Gene coexpression analysis refers to the en masse discovery of coexpressed genes from a large variety of transcriptomic experiments. The type of biological networks that studies gene coexpression, known as Gene Coexpression Networks, consist of an undirected graph depicting genes and their coexpression relationships. Coexpressed genes are clustered in smaller subnetworks, the predominant biological roles of which can be determined through enrichment analysis.
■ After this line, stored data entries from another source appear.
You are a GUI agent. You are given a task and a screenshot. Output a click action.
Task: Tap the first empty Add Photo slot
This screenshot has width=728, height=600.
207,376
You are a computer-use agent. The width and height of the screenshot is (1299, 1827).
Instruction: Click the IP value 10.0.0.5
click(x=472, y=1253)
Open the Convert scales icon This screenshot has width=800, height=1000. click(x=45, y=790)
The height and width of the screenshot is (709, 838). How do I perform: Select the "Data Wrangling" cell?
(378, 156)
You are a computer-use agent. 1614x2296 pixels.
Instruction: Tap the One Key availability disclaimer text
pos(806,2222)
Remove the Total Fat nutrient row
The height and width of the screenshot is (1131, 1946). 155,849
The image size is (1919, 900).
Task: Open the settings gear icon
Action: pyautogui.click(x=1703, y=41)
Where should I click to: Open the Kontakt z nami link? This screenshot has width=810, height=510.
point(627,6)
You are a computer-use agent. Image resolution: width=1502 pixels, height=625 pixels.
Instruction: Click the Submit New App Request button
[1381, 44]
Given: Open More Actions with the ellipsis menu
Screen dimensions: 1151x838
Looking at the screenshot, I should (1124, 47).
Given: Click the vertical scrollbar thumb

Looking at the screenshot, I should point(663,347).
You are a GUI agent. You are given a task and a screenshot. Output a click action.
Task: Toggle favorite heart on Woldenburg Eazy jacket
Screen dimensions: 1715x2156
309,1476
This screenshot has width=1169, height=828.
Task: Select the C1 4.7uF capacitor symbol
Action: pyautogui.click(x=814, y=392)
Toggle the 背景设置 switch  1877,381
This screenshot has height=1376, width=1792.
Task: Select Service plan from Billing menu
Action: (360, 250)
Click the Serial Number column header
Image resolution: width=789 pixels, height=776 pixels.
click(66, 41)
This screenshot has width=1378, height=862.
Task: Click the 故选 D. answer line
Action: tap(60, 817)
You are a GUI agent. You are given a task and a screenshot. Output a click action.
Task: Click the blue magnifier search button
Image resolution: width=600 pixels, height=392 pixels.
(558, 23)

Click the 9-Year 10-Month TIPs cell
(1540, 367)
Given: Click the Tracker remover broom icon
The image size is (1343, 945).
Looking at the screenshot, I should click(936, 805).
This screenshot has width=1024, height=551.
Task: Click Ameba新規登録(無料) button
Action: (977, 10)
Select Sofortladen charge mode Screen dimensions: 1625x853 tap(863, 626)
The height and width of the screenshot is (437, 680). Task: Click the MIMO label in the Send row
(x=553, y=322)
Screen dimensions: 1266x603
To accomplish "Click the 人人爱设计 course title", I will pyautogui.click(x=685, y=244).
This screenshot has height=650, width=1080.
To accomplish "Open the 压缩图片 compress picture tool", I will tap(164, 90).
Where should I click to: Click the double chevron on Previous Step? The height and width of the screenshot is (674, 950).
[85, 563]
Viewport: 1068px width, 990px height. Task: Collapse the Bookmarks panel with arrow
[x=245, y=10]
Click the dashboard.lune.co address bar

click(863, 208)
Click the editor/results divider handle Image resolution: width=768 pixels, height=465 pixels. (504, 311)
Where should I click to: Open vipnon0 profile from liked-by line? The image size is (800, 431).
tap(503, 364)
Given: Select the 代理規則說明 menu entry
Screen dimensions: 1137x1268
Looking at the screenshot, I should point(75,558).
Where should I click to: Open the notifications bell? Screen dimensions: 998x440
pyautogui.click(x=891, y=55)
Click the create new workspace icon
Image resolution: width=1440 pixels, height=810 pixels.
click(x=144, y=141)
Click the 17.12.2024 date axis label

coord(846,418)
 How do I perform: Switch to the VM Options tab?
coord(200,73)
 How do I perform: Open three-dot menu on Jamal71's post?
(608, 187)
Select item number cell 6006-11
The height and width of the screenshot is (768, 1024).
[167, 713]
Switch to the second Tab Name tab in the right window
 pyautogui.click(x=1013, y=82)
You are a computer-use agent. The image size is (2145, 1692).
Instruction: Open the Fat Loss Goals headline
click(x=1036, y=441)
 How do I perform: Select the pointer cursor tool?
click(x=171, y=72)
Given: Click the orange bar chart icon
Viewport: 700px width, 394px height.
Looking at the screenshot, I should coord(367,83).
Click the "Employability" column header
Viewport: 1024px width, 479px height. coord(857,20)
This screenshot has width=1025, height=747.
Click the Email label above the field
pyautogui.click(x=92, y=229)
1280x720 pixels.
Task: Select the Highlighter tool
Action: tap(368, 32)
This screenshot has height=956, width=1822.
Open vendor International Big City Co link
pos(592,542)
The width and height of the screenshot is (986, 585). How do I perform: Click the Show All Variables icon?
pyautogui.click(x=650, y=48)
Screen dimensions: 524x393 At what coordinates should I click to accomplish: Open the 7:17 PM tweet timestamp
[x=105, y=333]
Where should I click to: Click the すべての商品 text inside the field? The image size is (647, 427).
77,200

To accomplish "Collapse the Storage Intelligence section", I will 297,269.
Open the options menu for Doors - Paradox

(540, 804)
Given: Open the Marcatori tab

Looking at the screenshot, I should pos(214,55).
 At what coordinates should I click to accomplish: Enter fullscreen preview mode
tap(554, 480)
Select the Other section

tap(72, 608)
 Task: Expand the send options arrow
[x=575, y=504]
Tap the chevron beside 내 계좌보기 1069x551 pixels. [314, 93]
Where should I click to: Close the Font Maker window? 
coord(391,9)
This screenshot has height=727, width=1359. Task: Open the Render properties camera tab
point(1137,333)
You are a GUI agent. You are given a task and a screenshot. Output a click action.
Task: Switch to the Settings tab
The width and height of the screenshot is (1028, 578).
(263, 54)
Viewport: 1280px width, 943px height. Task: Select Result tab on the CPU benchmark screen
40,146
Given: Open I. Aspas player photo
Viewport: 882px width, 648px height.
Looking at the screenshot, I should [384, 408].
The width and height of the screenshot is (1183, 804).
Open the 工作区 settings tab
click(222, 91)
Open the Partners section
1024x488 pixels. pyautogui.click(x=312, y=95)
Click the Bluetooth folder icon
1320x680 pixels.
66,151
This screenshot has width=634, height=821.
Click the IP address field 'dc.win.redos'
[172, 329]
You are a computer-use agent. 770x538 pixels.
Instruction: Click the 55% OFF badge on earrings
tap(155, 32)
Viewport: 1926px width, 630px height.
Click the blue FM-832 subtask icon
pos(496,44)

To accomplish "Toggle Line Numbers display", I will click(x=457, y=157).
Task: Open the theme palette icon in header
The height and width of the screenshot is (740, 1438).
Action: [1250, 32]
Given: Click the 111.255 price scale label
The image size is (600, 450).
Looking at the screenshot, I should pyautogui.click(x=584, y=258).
By studying well-annotated gene partners, the attribution of new roles to genes of unknown function or assumption for participation in common metabolic pathways can be achieved, through a guilt-by-association approach. 

gene coexpression networks transcriptomics eukaryotes

1. Introduction

The development of high-throughput technologies [1] aided the discovery of biological networks which provide insights into the understanding of system properties [2][3][4]. An earlier classification [5] divided biological networks into four groups:
  • Protein–protein interaction (PPI) networks [6] describe the associations, either through physical contact or common pathway participation, between two or more proteins;
  • Gene regulatory networks (GRNs) [7] depict the causal interactions between regulators and their target genes;
  • Signal transduction networks [8] contain information on the interactions between biochemical signalling molecules and cell receptors;
  • Metabolic and biochemical networks [9] display all metabolic reactions and molecules involved in biological pathways.
Due to the recent accumulation of large amounts of transcriptomic data through microarray and RNA-Seq technologies, an additional group of biological networks has emerged [10][11]: Gene coexpression networks (GCNs) [12] allow the study of the coexpression patterns of multiple genes in different biological conditions.
Gene coexpression networks depict the degree of similarity between the expression profiles of all genes, in a particular set of biological samples that may derive from different tissues, developmental stages, or environmental conditions, to reach conclusions far beyond the scopes of the individual studies the samples have come from. The underlying basis of gene coexpression analysis is that coexpressed genes tend to participate in similar biological processes [13][14]. Furthermore, expression levels of correlated genes may be controlled by similar regulatory mechanisms. As such, GCNs can replicate known functional roles and regulatory interactions between genes. The construction of GCNs can additionally function as a prediction method, identifying novel functional interactions between genes, as well as assigning new roles to existing genes or genes of yet unknown function [15][16].
Many methods have been developed for the construction of a gene coexpression network [12][17]. However, most of the methodologies include the following steps:
  • Collection and integration of expression data
  • Processing and filtering of gene expression data and construction of expression matrices [12][18]
  • Selection of coexpression measure and construction of similarity matrices [15][17]
  • Selection of significance threshold and network construction [18][19].
  • Identification of modules using clustering techniques [17].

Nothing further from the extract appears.